A comparison of the frequency of concordant and discordant profiles among skin areas for the three genes revealed that miR-9-1 may be the most susceptible to intrinsic or extrinsic factors. Although miR-9-1 showed no difference between skin type areas, it showed the highest frequency of differences among sun-exposed and sun-protected skin areas (35.3%), and its methylation status was distributed in four profiles, suggesting that this gene may be suscep-tible to intrinsic or extrinsic factors, including gender.

Furthermore, the methylation analysis for the miR-9-3 and MTHFR genes showed that unmethylated and methylated DNA is a common profile of skin cells for these genes (Fig. 2H and I), respectively, because it was observed in both areas and in more than 70% of the cases, in contrast to miR-9-1 (Figure 2). In contrast to miR9-1 profiles, those of miR-9-3 and MTHFR showed a homogeneity among cells in the dermis and epidermis.
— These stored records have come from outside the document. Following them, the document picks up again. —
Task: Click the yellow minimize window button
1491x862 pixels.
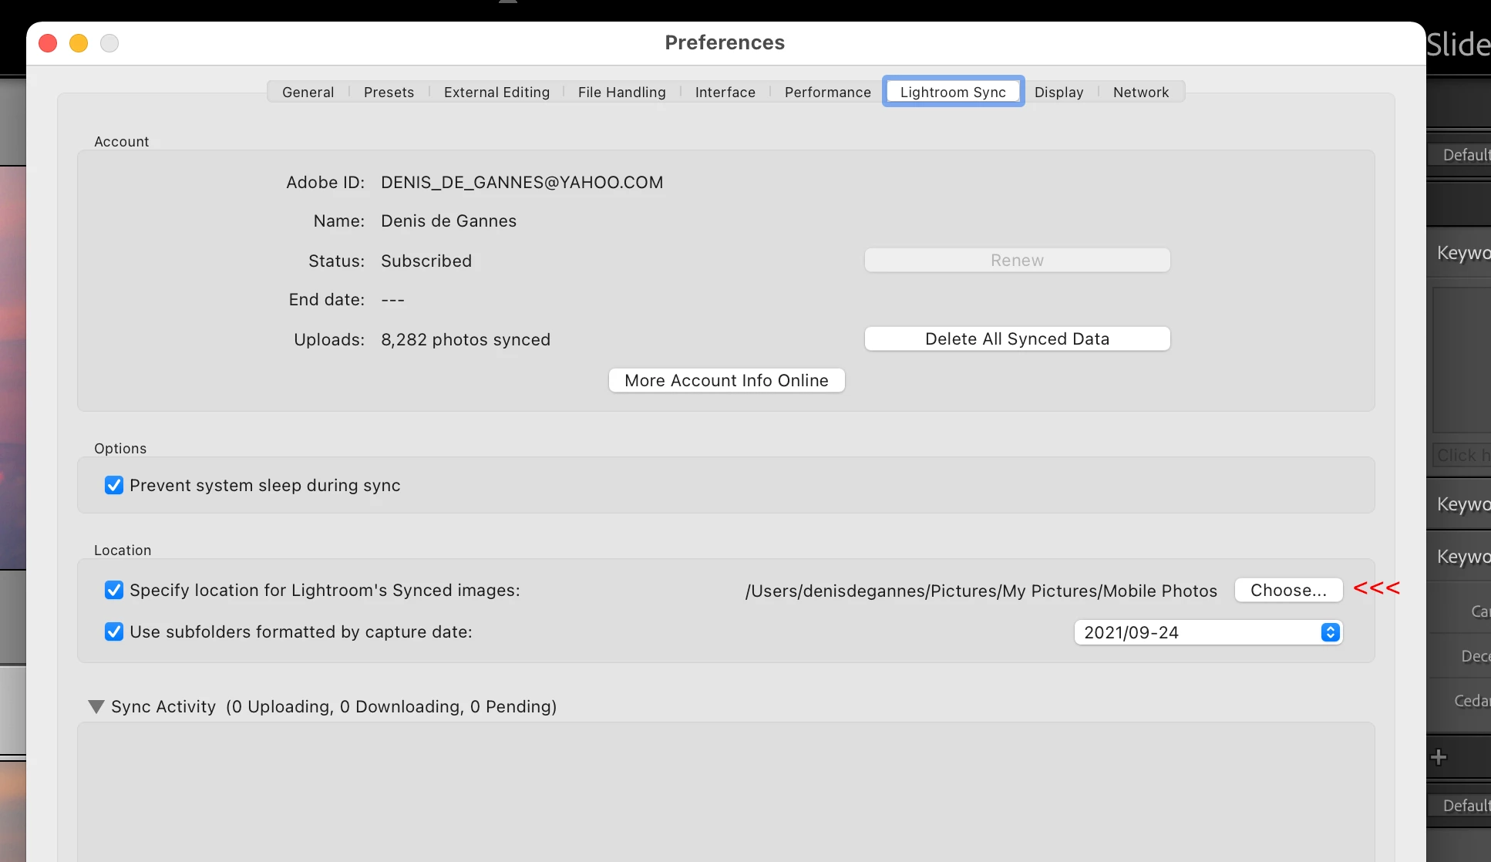Action: pos(79,43)
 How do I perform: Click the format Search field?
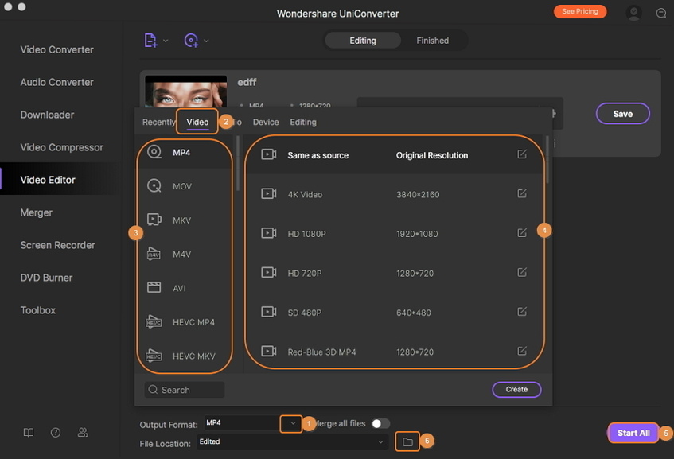click(185, 390)
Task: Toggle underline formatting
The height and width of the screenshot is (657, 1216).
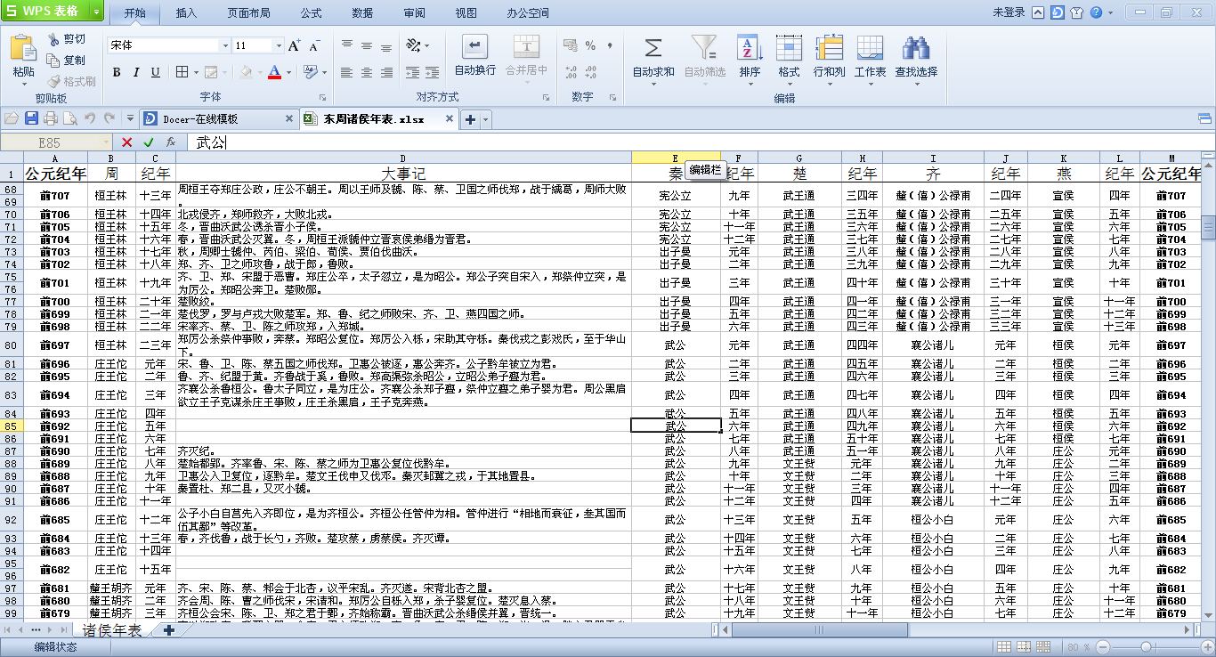Action: click(156, 72)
Therefore, the separation of the epidermis and dermis could elucidate whether or not sun exposure influences the methylation profile of miR-9-1.
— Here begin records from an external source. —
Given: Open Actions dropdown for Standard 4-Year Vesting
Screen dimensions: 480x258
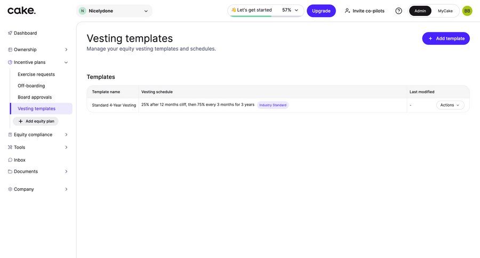Looking at the screenshot, I should click(450, 105).
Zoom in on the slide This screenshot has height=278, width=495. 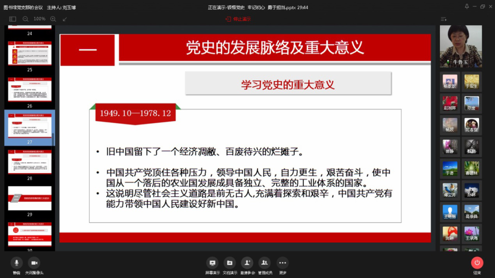(x=53, y=19)
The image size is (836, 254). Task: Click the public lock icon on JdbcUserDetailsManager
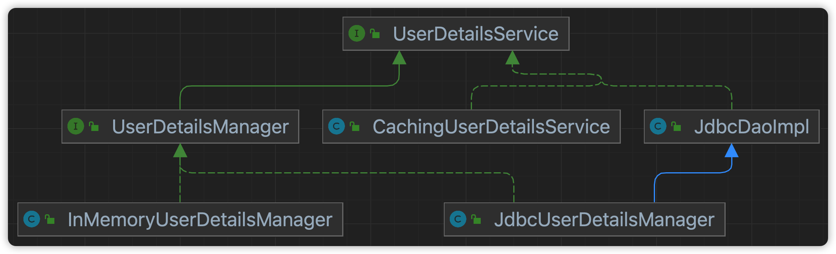pos(476,219)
According to controversial data that UV radiation can lead to global methylation changes, this is also true for specific sites, since some studies have shown differences among sun-exposed and sun-protected skin areas, while others have not.[28,29,30] In relation to specific sites, the literature indicates that changes in the DNA methylation status in sun-exposed areas occur in a specific way in the genome, as it has already been shown that some genes seem to change with sun exposure (CDH1 and KRT75), and other genes are not influenced (cell adhesion, cell cycle, cytokeratin, micro-RNAs and matrix metalloproteinase genes).[29,44,49] In fact, genes are not susceptible to environmental factors of the same intensity and even the genes evaluated in this study may present others CpG sites that are more susceptible to solar radiation, as already shown in the case of smoking for example.[50]
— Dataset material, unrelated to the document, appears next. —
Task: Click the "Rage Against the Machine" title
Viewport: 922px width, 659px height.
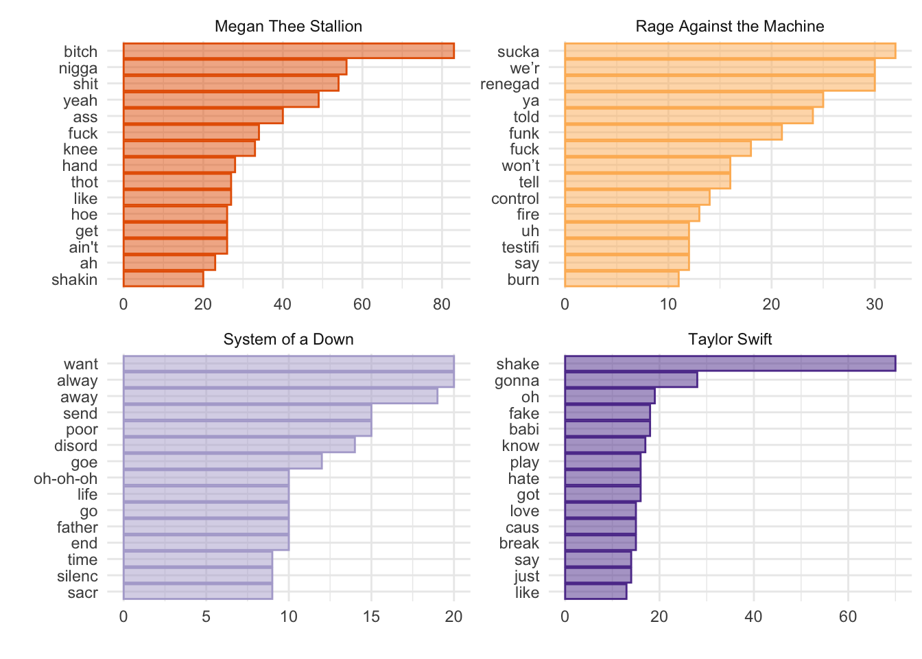Action: (730, 26)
Inconsistencies among studies can be explained by the studied skin types/ethnicity (Grönniger et al.[29] and Vandiver et al.[30] studied Caucasians (skin type II), in contrast with our studies (previous[41] and present), which were performed with skin type III, IV and V); population exposure levels (we do not know the dress habits of the studied population); study designs (Grönniger et al.[29] and Vandiver et al.[30] separated dermis and epidermis, while our research group did not; Grönniger et al. and Vandiver et al.[30] performed Array-based methylation analysis and Bisulfite sequencing, as compared to ELI-SA and MSP performed by our group).

CONCLUSION

It can therefore be concluded that sun exposure does not influence the DNA methylation status at specific sites of the miR-9-1, miR-9-3 and MTHFR genes, as well as the global DNA methylation and hydroxymethylation levels in individuals with light, moderate or brown skin types. However, female-related global methylation levels were detected. In addition, global methylation levels were higher in comparison to hydroxymethylation levels, and the 5-mC and 5-hmC levels are correlated in skin tissues.